Lorsque l’on avance en âge, notre mémoire effectue un tri entre les souvenirs, et va avoir tendance à conserver les plus agréables. C’est le biais de positivité, aussi appelé principe de Pollyanna. Chez la majorité des sujets, ce travail de sémantisation des souvenirs se fait automatiquement. « Hiérarchiser est une opération mentale relativement automatique. C’est lié à notre personnalité, à nos intérêts. Notre mémoire est exceptionnelle de ce point de vue-là, elle va prendre ce qui est pertinent pour compléter ce qu’on connaît déjà. » Mais ce travail de synthèse est justement défaillant chez des sujets comme Jill Price. Dans son cas, « l’hypermnésie, c’est comme pour contrecarrer ses problèmes de mémoire : elle s’oblige à mémoriser des éléments au jour le jour, parce qu’elle considère que ce travail de sémantisation des souvenirs ne se fait pas correctement », explique le neuropsychologue. Pour autant, « ça ne veut pas dire qu’elle retient tout ». Mais cela fait souffrir la principale intéressée, qui se remémorait parfaitement les moments difficiles de sa vie. Selon Francis Eustache, James McGaugh a tiré la conclusion que cette particularité était pathologique, et s’inscrivait dans le cadre de la dysmnésie, c’est-à-dire de troubles de la mémoire. « L’hypermnésie, c’est l’aspect démonstratif de sa pathologie, mais elle a aussi des problèmes d’apprentissage. »

Selon un article datant de 2009 publié dans Le Monde, Jill Price a été soumise à un scanner cérébral, dont les résultats n’ont pas été publiés. D’après les dires de l’intéressée, les médecins ont seulement relevé des ressemblances avec les cerveaux de personnes atteintes de Troubles Obsessionnels Compulsifs (TOC).

Mais toutes les hypermnésies ne se dévoilent pas de la même manière. « Il y a toujours des différences interindividuelles », précise Francis Eustache.
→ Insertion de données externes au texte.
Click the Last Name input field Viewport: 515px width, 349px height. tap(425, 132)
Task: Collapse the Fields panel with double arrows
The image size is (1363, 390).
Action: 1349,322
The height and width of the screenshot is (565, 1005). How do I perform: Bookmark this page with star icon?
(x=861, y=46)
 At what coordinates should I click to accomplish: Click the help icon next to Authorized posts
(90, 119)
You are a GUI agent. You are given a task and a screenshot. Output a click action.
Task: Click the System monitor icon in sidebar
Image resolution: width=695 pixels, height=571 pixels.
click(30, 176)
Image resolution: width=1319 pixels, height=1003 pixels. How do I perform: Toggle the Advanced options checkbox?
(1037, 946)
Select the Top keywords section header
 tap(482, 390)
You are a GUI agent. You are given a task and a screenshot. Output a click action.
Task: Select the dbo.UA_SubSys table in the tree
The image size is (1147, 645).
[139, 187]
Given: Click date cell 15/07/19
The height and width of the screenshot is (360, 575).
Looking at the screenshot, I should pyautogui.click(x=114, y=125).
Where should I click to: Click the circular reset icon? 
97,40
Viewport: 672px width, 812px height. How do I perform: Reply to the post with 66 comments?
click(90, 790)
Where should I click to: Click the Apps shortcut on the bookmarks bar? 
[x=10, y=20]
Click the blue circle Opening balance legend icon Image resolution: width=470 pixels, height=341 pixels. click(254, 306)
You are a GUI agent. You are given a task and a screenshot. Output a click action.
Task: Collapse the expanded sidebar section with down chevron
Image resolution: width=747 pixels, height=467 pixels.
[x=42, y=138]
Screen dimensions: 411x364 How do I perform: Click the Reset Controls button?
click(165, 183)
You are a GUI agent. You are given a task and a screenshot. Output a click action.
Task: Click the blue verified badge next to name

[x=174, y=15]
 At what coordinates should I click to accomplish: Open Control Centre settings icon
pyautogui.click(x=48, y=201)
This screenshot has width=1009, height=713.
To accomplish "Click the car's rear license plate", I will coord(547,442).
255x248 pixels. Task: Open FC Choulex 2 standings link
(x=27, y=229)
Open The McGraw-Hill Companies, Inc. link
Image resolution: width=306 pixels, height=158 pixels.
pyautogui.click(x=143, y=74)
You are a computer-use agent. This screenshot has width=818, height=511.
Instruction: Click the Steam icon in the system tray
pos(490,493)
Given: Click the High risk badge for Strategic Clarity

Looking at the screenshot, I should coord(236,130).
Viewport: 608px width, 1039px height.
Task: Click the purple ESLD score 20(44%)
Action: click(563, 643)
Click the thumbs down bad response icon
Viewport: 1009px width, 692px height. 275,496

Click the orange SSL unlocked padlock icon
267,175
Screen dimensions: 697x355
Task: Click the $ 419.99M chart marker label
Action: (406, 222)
Lui-même a échangé par mail avec une hypermnésique, qui lui indiquait qu’elle avait vécu ses excellentes facultés mémorielles comme une bénédiction, et que cela lui a permis de poursuivre de brillantes études. 

 

L’HYPERMNÉSIE LIÉE AU STRESS POST-TRAUMATIQUE

Francis Eustache distingue l’hypermnésie autobiographique de l’hypermnésie émotionnelle, qui s’intègre au trouble du stress post-traumatique (TSPT). Cette hyper mémoire se développe après un événement extrêmement traumatisant, et se manifeste par une reviviscence régulière, accompagnée de manifestations physiques liées à l’émotion extrême ressentie. 

« C’est très difficile à contrôler et c’est contre la volonté de ceux qui en souffrent », explique neuropsychologue. Contrairement à ceux qui ont une grande mémoire autobiographique, et qui savent que les souvenirs qu’ils convoquent sont derrière eux, « ces images sont vécues comme si elles étaient à nouveau présentes, même au niveau sensoriel. » Cela provoque alors un « envahissement de la mémoire, et une faillite des mécanismes d’oublis. »

Si certains traitements et médicaments existent aujourd’hui pour traiter les syndromes liés au TSPT, l’hypermnésie autobiographique n’est pas curable à ce jour.